__What you should do__
Copy the lines below that contain "Task".

-- Data for this exercise follows --

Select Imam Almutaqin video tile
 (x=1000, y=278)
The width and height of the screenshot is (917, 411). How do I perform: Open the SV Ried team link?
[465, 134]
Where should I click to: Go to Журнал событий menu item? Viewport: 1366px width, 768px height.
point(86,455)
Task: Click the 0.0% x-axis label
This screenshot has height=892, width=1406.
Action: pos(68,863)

-- Data for this exercise concluded --
-- Data for this exercise follows --

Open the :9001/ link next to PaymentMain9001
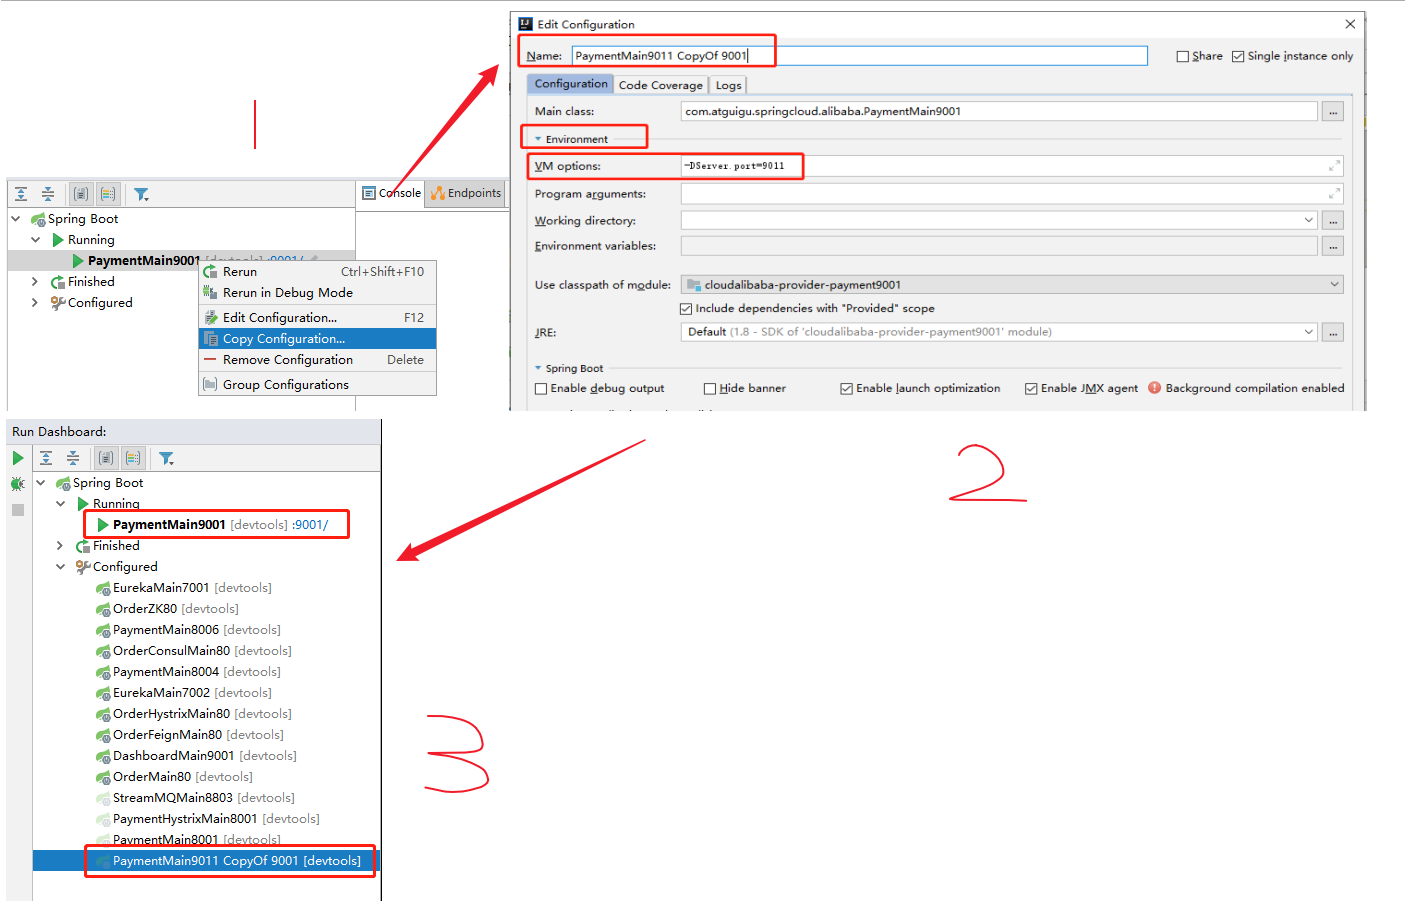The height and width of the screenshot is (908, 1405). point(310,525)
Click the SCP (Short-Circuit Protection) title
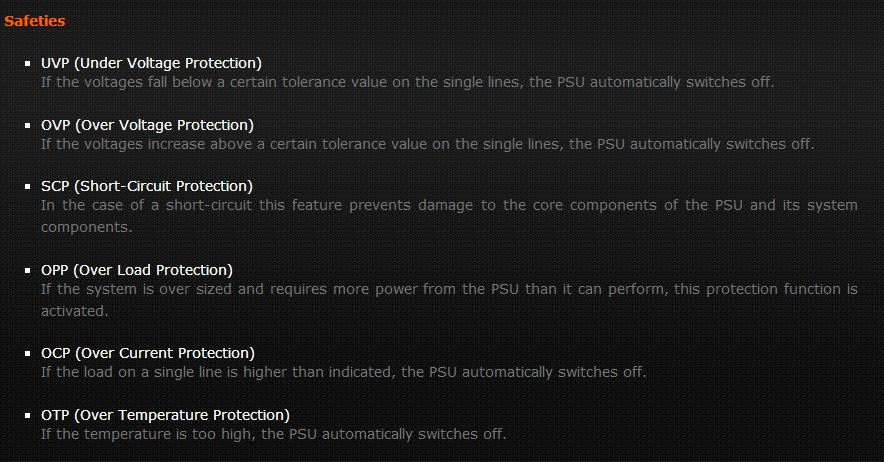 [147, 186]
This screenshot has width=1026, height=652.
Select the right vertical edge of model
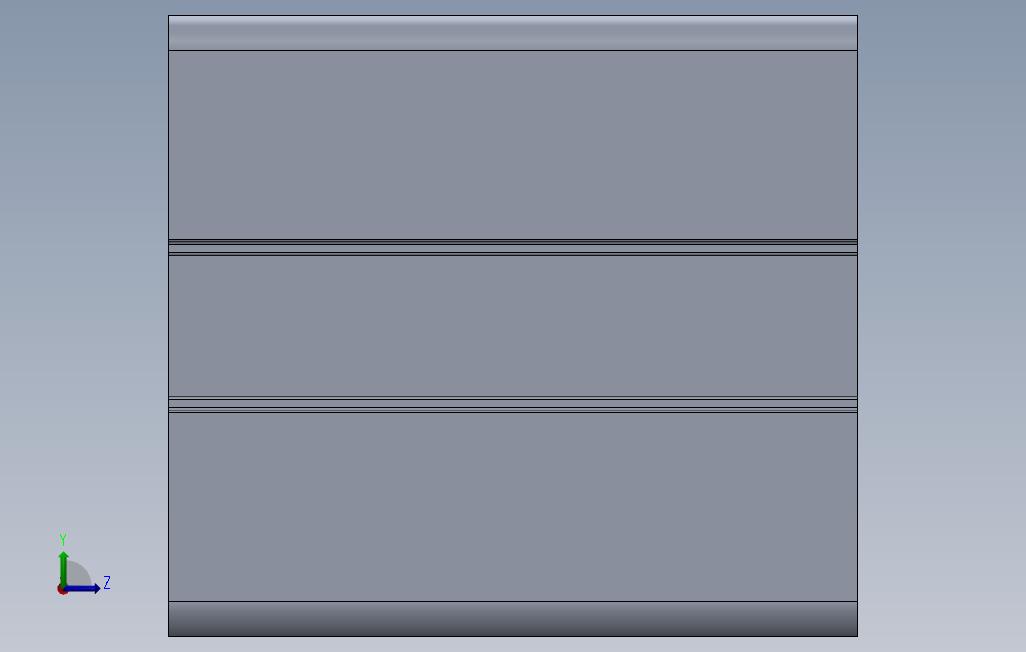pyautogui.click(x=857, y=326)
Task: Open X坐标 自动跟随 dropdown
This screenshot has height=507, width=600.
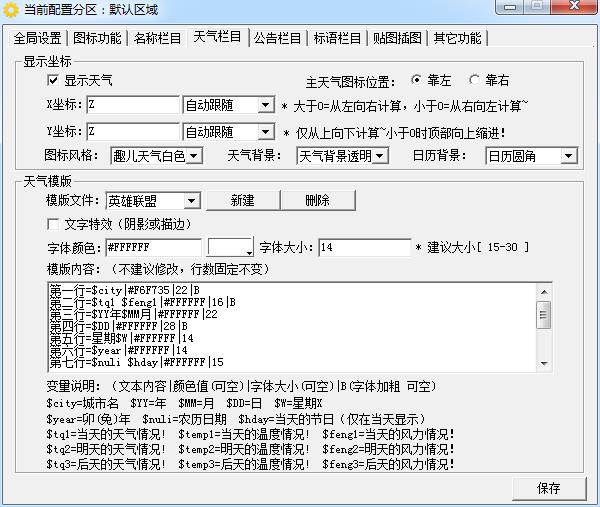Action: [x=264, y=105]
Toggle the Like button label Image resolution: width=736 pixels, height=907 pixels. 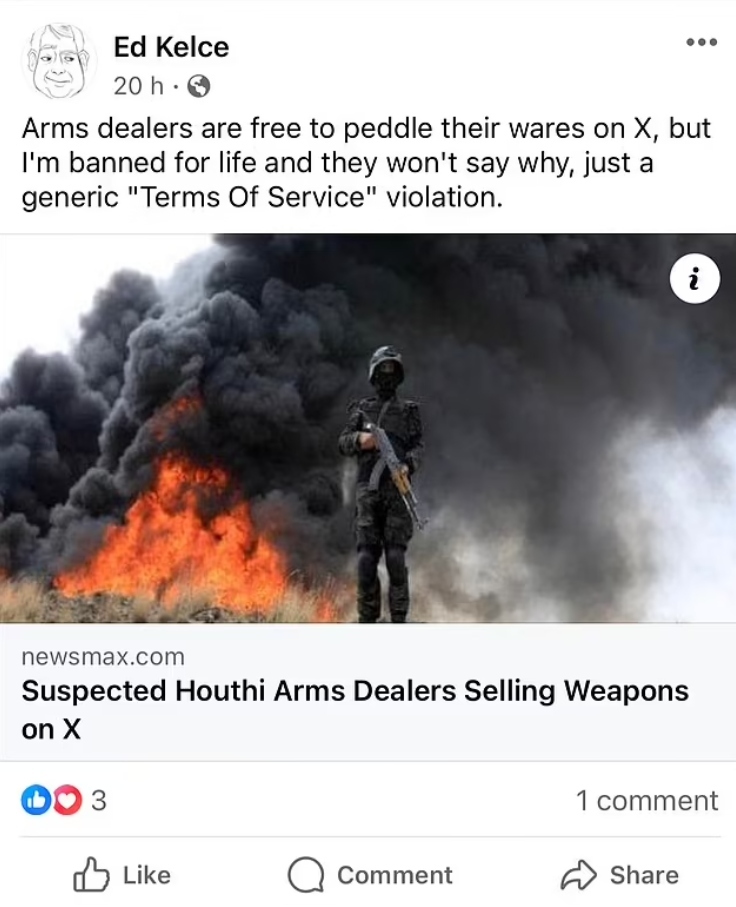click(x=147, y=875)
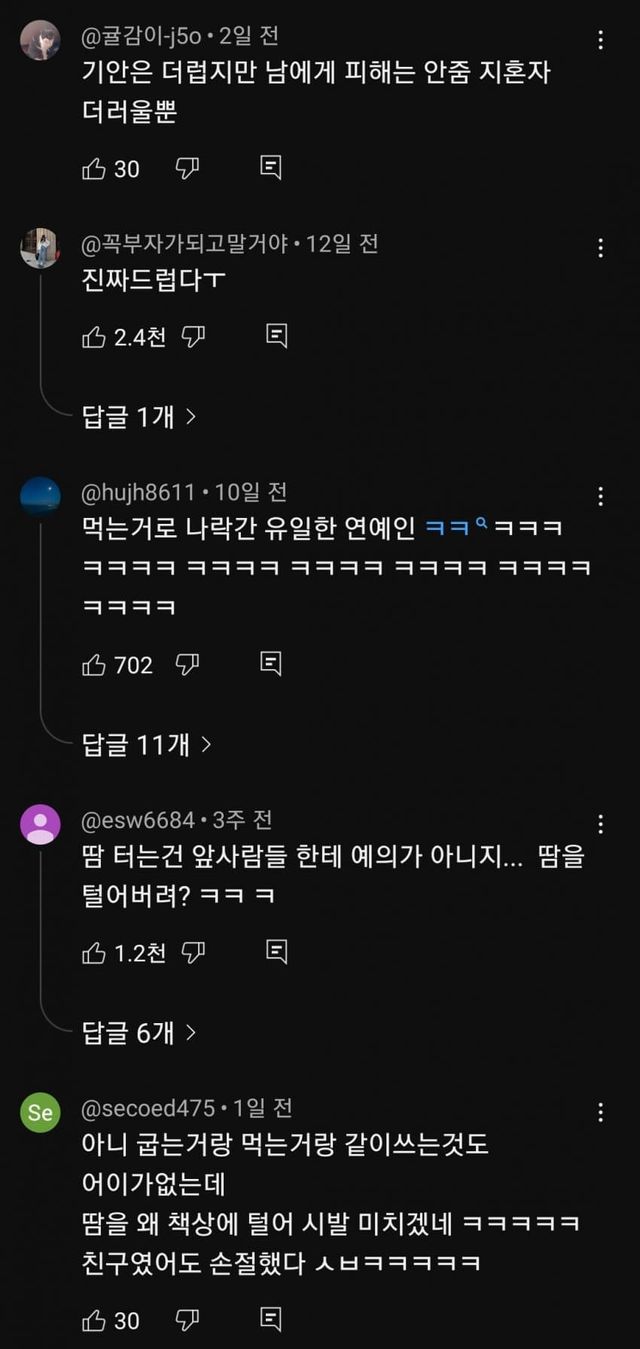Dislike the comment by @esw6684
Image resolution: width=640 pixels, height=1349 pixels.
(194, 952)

-- Data for this exercise concluded --

__Written answer__
Task: Click the 0.0% x-axis label
Task: Open X坐标 自动跟随 dropdown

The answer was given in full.